Leaf Mulch and Leafmould
Fallen leaves from deciduous trees and shrubs make excellent leaf mulch that will retain moisture, restrict weeds and provide nutrients to your soil as it rots down.
Leafmould, which is simply a form of compost made just from leaves, is finer and can be dug in as a soil improver or used as part of your growing media mix. Leafmould can also be used as a mulch but it’s of more value dug into the soil.
Making leaf mould compost
When Autumn leaves fall from deciduous trees and shrubs, they decay on the ground into leafmould. Leafmould is rich and dark, and easy to make yourself. All you need to do is collect fallen leaves and pile them in a sheltered corner of your garden until they rot down. Shredded leaves will rot faster. This process is generally slow and cold, taking from 9 months to 2 years, depending on the type of leaf. There’s no need to cover the leaves as long as you’ve ensured they won’t blow away.
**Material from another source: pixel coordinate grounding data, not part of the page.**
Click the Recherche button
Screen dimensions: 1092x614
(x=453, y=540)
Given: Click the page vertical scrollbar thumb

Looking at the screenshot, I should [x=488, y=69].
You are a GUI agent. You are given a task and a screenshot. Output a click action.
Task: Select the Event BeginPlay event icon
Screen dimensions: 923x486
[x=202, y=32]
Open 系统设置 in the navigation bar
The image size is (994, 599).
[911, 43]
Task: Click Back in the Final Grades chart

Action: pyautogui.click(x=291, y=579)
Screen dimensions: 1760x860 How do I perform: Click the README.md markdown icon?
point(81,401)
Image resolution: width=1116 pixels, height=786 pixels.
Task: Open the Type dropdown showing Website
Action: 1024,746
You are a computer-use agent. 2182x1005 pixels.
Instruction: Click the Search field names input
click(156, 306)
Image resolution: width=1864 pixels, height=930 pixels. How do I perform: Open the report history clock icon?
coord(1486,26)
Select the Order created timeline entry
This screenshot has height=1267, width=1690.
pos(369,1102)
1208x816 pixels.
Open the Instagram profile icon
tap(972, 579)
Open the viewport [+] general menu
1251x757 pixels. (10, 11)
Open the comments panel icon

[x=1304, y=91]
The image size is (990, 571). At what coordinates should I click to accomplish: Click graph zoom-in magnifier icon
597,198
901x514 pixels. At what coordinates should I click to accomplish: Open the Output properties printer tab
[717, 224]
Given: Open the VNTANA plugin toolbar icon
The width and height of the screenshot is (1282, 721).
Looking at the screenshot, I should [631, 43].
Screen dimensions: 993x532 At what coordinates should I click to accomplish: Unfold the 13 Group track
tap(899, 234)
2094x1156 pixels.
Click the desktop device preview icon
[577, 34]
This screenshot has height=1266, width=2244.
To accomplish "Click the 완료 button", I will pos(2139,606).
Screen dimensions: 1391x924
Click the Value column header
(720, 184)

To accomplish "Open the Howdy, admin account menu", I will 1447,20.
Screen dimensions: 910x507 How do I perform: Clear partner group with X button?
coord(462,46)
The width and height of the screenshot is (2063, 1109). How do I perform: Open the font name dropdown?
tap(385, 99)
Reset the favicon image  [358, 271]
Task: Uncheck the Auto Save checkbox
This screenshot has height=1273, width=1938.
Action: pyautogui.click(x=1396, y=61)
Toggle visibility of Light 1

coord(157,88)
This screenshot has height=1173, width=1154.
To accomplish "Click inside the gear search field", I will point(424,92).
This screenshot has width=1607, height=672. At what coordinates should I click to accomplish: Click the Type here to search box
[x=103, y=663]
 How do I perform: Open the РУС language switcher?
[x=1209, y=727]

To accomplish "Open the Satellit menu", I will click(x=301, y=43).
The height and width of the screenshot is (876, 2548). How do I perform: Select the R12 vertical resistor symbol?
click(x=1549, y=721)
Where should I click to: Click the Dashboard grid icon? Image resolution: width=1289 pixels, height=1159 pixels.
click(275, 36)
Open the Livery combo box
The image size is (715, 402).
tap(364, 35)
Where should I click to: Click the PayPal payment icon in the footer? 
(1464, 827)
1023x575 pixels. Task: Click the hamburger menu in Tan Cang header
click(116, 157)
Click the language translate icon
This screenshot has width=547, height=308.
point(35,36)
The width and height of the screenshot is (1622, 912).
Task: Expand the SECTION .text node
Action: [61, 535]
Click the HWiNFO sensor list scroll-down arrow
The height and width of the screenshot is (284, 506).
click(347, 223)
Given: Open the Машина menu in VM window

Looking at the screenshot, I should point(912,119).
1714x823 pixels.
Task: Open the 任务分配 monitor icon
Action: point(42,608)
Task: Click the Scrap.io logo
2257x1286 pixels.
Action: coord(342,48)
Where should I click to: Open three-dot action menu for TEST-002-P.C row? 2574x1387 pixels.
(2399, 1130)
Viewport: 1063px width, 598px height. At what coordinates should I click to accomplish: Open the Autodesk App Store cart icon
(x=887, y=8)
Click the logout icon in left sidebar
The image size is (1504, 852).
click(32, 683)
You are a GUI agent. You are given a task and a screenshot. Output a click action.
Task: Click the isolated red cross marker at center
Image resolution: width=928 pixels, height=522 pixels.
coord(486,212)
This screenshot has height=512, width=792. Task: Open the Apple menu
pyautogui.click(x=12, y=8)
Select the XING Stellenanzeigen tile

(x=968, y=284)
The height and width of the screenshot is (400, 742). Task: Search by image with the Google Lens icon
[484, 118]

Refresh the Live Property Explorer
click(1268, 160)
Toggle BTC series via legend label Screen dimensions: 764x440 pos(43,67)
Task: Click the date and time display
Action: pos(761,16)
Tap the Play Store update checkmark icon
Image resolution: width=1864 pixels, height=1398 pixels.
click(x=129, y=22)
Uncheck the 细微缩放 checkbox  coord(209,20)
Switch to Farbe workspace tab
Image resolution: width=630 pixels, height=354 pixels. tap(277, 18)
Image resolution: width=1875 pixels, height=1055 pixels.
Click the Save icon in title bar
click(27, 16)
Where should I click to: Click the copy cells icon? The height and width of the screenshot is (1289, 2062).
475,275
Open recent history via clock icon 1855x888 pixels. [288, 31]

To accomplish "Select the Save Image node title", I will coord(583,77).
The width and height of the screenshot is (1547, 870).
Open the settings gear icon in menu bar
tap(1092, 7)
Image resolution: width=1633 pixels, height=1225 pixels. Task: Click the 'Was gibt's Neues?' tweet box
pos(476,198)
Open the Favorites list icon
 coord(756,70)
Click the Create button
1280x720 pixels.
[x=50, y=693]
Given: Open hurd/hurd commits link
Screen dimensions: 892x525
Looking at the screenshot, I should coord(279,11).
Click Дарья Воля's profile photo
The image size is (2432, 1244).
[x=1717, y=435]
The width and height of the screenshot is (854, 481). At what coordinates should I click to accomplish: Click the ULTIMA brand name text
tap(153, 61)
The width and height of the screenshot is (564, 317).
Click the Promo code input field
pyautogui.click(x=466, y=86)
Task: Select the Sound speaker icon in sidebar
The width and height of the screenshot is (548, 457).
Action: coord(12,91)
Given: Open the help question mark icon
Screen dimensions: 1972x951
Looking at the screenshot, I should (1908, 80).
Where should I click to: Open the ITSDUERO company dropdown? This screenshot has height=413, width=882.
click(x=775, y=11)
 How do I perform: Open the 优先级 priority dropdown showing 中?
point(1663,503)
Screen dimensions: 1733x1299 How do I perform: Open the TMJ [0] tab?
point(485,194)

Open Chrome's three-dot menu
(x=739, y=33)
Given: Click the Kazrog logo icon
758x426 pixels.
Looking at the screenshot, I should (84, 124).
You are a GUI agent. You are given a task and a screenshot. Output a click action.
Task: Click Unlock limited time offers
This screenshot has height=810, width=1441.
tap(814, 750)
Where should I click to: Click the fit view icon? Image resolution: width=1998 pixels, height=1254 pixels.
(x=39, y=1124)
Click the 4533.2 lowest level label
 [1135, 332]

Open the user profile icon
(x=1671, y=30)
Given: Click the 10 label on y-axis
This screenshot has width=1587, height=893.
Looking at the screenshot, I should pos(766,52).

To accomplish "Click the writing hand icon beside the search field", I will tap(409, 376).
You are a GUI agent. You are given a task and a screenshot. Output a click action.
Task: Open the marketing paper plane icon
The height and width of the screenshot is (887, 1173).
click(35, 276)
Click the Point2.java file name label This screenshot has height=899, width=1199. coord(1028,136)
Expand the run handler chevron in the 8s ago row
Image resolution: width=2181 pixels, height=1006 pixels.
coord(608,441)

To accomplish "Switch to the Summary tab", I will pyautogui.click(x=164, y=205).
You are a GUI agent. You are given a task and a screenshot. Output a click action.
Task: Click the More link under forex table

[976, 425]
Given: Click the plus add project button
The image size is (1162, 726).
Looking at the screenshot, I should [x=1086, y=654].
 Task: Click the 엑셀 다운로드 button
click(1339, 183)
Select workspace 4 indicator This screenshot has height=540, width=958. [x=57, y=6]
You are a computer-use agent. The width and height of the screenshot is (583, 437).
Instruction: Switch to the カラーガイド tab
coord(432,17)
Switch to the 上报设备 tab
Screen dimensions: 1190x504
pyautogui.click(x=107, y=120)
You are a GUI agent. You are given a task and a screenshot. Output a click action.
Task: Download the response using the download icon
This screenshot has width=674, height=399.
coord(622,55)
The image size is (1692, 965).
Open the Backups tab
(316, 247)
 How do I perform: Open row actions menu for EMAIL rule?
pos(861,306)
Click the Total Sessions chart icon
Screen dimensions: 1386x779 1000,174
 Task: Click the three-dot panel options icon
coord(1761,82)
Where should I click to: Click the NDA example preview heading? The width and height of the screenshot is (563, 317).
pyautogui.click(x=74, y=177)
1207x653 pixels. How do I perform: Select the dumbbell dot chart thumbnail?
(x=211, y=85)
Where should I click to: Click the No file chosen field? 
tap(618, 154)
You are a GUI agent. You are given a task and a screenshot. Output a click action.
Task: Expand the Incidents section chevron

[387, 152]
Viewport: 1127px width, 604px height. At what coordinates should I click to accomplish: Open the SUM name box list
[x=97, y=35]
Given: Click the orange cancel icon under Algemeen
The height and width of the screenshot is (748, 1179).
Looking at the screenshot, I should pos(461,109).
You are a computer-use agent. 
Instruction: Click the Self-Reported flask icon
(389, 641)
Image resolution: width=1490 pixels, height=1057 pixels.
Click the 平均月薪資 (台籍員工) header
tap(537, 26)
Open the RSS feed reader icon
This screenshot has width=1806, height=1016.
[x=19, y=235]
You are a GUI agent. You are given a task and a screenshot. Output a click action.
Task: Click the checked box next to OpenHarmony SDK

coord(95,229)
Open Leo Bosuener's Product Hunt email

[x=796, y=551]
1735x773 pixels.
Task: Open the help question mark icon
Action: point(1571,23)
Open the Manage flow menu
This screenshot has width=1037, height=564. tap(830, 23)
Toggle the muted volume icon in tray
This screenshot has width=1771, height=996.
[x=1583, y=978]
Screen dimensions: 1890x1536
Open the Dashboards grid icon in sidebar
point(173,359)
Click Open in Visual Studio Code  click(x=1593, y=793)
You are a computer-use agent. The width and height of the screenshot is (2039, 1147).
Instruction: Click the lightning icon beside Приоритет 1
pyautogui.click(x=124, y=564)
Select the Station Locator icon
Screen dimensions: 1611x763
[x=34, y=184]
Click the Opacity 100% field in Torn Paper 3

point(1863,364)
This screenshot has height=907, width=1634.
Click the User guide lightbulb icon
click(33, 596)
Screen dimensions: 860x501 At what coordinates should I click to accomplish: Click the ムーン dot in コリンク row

A leafmould pile is a good wildlife attractor, creating a cool and dark habitat for frogs, lizard and beetles.
Another easy way to store your leaves to make leafmould is in a dark plastic rubbish bag or old sack. Fill the bag with wet leaves, tie it loosely and make a few holes in it.
The best time to collect leaves to make leafmould is after rain, so that the leaves are wet. Don’t collect leaves from nature reserves or protected areas, the soil needs them left there. Avoid collecting leaves from polluted areas such as the nature strips beside busy roads.
Even if you don’t intend to make ‘pure’ leafmould compost, you can collect fallen leaves to add to your compost bins or to use as leaf mulch around your plants.
Using leaf mulch
Leaf mulch is a low fertility soil improver, so can be applied thickly. Settled, leaf mulch should be approximately 10-15cm thick. Leave a space cleared around the base of your plants to keep them clear of rot as the leaves decay.